What to do: Check every line of the data below for the string "info", and copy the ones that hold it.

Collected data
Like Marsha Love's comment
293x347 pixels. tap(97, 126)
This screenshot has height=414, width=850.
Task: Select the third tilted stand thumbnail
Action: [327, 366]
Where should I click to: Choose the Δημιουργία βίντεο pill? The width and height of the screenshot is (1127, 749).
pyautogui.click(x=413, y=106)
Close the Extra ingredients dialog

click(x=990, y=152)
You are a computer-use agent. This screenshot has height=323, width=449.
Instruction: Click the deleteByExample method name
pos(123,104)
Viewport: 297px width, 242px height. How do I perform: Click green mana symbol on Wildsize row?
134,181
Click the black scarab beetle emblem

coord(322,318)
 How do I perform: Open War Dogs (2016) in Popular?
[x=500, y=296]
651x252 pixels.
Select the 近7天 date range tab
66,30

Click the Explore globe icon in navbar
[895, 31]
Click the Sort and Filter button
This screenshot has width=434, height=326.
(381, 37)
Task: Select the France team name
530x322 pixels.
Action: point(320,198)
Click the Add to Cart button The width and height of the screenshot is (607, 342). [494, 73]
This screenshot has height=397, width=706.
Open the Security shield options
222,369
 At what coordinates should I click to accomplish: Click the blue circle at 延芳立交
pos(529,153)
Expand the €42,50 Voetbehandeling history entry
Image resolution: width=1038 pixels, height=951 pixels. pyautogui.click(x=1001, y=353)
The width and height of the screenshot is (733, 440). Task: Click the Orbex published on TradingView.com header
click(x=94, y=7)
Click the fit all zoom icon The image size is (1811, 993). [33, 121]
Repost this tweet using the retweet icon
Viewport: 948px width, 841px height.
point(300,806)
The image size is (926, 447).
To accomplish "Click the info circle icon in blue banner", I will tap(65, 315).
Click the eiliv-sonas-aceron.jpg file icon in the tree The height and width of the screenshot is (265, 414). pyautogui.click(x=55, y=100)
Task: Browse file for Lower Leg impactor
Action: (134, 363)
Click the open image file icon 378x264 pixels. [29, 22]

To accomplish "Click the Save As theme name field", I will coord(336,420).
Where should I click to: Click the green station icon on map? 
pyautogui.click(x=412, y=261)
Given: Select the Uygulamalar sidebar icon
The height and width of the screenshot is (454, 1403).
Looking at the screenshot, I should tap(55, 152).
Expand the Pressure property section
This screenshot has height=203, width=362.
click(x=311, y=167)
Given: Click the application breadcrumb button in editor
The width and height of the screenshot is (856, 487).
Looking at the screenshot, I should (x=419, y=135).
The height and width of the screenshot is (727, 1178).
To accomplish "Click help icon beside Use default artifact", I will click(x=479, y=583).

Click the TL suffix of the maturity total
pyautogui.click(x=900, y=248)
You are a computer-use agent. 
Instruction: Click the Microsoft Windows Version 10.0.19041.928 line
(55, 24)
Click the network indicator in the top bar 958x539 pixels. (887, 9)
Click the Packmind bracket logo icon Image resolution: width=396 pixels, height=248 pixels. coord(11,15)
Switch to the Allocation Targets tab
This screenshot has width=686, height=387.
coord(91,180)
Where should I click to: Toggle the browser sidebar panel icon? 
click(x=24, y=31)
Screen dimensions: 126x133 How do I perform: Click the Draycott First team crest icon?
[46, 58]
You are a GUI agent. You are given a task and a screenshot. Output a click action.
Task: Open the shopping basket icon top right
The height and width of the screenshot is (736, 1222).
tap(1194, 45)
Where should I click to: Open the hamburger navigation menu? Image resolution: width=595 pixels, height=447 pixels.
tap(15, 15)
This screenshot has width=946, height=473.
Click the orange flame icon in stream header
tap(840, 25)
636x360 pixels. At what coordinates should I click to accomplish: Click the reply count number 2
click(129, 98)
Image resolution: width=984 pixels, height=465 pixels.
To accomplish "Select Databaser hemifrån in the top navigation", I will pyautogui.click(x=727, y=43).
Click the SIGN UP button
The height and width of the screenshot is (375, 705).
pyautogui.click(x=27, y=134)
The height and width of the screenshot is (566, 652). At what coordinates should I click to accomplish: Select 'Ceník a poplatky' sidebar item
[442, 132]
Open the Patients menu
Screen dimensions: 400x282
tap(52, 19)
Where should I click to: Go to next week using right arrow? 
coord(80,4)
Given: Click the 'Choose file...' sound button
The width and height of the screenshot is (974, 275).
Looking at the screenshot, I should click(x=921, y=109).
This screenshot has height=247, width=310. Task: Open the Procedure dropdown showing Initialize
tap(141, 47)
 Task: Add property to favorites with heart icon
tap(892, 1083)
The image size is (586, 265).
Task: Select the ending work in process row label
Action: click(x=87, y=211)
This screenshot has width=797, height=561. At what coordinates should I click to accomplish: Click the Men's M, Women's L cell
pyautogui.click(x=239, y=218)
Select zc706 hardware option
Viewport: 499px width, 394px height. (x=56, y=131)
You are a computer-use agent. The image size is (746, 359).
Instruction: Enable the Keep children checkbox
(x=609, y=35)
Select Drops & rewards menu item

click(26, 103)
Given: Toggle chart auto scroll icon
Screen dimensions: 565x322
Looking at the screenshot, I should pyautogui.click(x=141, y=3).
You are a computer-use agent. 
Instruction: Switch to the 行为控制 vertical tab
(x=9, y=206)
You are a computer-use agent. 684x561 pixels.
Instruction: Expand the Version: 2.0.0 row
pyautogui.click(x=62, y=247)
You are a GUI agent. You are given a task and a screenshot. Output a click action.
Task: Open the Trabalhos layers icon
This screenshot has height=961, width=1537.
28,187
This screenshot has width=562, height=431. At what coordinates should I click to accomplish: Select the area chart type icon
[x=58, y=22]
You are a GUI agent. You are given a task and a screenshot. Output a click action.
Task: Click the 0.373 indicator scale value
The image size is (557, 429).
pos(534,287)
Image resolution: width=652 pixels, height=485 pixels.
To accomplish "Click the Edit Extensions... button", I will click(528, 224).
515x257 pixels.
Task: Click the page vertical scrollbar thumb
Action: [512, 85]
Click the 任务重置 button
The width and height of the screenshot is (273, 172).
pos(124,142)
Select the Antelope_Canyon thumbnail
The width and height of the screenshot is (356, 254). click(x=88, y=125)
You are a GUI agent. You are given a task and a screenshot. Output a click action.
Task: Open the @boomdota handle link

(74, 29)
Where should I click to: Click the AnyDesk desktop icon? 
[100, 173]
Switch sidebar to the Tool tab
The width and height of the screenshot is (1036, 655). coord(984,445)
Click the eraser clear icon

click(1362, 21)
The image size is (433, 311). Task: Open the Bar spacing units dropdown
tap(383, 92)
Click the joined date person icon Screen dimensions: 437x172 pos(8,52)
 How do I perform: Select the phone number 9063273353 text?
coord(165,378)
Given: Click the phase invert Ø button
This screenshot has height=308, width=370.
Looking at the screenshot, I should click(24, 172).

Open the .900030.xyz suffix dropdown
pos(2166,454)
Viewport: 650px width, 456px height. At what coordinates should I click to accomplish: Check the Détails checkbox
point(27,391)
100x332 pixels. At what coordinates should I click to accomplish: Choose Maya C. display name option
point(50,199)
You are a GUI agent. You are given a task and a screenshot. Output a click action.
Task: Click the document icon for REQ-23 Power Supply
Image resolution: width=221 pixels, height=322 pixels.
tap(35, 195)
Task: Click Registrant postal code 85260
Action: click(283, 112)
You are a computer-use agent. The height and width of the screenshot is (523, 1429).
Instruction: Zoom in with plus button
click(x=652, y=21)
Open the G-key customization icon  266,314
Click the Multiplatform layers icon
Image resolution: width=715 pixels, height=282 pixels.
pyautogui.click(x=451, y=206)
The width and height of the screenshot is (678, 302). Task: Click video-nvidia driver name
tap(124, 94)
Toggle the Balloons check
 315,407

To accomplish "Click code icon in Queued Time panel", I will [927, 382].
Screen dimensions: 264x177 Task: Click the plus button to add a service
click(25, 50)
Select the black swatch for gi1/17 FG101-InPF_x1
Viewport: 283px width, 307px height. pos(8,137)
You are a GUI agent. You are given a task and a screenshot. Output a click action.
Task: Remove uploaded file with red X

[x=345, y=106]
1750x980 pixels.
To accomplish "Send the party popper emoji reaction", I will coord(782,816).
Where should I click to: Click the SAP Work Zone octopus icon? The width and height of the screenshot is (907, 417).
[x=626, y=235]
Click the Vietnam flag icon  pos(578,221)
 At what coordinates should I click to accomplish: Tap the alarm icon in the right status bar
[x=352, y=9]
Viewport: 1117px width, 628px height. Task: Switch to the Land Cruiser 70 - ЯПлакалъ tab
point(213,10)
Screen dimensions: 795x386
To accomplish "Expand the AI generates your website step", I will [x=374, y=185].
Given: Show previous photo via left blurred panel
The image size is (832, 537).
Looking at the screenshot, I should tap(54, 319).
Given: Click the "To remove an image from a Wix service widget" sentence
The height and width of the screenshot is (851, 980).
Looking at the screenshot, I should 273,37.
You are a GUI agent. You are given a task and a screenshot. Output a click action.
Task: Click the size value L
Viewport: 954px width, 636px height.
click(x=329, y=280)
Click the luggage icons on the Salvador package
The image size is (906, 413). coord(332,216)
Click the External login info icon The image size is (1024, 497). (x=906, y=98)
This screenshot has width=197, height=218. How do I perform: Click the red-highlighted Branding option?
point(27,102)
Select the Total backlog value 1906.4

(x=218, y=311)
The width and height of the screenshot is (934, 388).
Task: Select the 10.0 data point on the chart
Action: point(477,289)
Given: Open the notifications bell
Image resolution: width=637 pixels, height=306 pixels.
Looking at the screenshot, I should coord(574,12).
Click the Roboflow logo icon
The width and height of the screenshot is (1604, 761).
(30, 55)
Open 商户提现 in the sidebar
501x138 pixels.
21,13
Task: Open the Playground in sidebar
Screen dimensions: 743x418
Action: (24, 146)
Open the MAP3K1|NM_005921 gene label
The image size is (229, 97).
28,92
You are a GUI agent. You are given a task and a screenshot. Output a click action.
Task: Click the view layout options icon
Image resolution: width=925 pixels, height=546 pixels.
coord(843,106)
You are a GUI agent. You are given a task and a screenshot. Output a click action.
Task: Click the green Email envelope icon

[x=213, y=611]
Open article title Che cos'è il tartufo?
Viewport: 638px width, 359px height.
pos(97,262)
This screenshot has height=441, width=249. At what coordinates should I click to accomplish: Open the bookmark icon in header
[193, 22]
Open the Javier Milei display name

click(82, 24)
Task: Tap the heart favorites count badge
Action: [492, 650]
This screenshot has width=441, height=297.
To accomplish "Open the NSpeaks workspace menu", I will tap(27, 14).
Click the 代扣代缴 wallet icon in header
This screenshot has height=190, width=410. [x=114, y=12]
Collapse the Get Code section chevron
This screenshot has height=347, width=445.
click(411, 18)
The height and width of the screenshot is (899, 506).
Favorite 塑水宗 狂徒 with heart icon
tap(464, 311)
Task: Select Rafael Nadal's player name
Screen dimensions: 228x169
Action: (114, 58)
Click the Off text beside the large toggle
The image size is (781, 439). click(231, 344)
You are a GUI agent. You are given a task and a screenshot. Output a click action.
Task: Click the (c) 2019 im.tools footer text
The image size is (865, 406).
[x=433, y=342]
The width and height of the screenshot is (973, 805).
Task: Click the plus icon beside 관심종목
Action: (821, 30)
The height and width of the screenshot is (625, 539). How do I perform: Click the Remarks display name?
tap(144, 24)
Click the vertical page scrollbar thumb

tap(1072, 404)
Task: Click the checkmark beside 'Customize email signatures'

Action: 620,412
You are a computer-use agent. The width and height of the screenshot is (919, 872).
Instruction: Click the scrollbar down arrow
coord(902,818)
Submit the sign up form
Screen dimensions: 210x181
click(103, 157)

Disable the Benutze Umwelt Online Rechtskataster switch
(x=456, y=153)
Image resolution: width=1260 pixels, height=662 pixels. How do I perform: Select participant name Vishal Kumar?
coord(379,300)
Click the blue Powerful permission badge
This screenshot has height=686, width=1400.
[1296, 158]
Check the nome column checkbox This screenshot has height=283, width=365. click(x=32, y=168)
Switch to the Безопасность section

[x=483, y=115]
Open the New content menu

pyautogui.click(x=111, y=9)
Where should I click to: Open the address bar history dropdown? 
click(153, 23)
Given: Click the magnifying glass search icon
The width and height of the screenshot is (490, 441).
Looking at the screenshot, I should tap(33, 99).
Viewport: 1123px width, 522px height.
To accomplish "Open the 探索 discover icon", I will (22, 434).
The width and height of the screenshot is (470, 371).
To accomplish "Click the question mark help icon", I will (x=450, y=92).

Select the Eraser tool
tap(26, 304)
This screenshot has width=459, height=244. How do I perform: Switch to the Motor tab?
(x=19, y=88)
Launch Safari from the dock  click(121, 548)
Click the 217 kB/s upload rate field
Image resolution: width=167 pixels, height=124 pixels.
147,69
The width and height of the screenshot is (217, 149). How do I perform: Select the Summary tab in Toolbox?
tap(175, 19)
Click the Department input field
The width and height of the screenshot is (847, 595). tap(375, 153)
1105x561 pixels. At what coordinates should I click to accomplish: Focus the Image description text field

Result:
To accomplish "Click the info circle icon in blue banner", I will tap(65, 315).
Click the External login info icon The image size is (1024, 497). (x=906, y=98)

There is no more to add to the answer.